A very weird English tree produced by Stanza 1.6.0 in the demo:
My cousin my extremely rude colleague admired last year chewed the chicken enthusiastically.
In UD, no word is allowed to have multiple (plain) nsubj dependents. But "admired" has two.
Is there a recommended alternate training or decoding method in Stanza that could avoid this sort of problem?
Currently no, the parser has no idea how to handle such a weird sentence and there's no way to give it constraints such as only one nsubj. Clearly it is interpreting the appositive phrase as the root phrase of the sentence.
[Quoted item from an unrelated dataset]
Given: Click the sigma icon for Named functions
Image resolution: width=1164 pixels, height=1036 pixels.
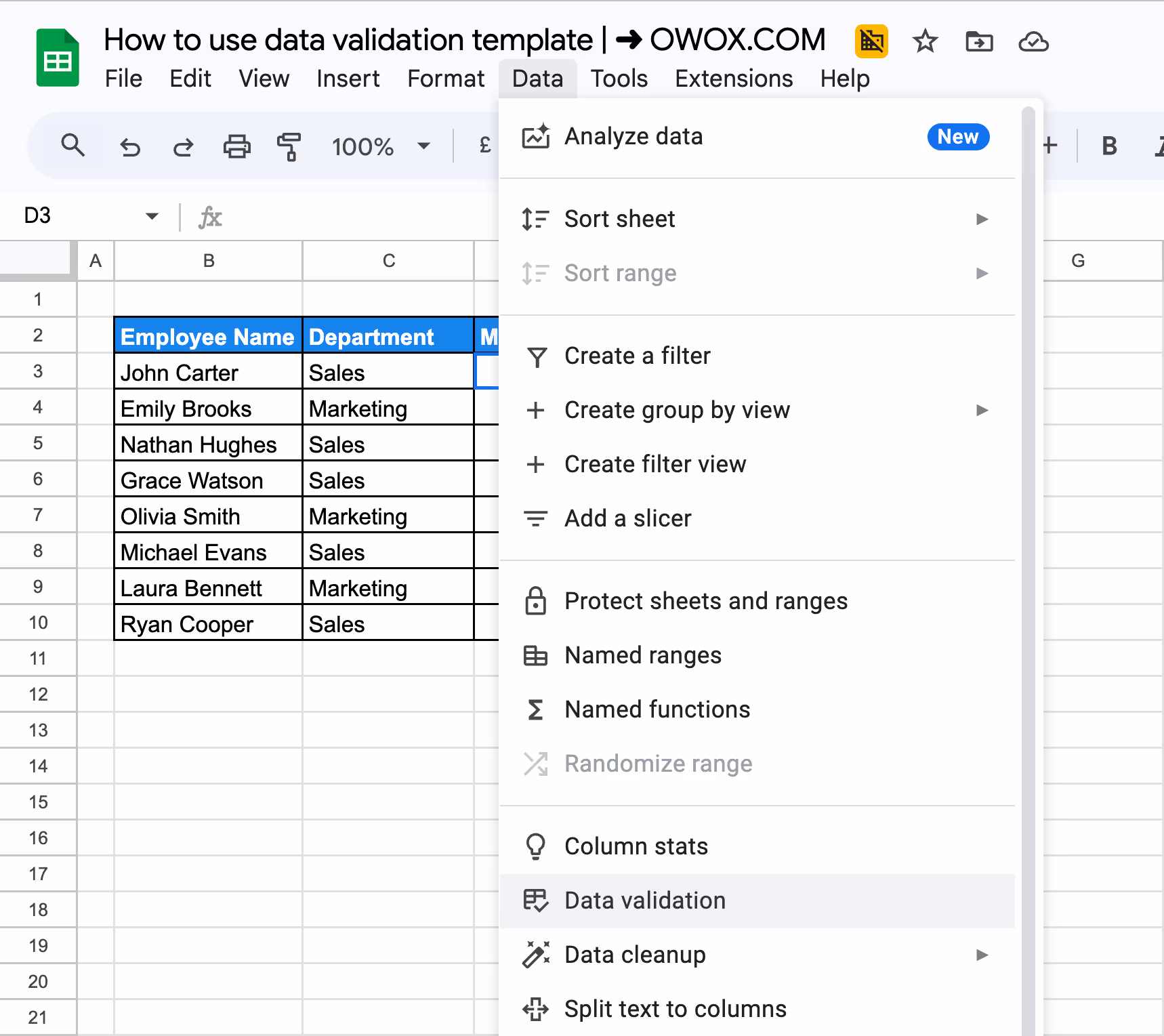Looking at the screenshot, I should pos(536,709).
If you create a few sentences of similar nature, we can throw them in the training data and see if it improves these structures without hurting the rest of the performance
https://github.com/stanfordnlp/handparsed-treebank
On Mon, Jan 29, 2024 at 8:00 PM Nathan Schneider @.***> wrote:
A very weird English tree produced by Stanza 1.6.0 in the demo http://stanza.run/:
My cousin my extremely rude colleague admired last year chewed the chicken enthusiastically.
image.png (view on web) https://github.com/stanfordnlp/stanza/assets/985263/a6468f67-9d09-4ad5-8f3e-4cbc92d08e6b
In UD, no word is allowed to have multiple (plain) nsubj dependents. But "admired" has two.
Is there a recommended alternate training or decoding method in Stanza that could avoid this sort of problem?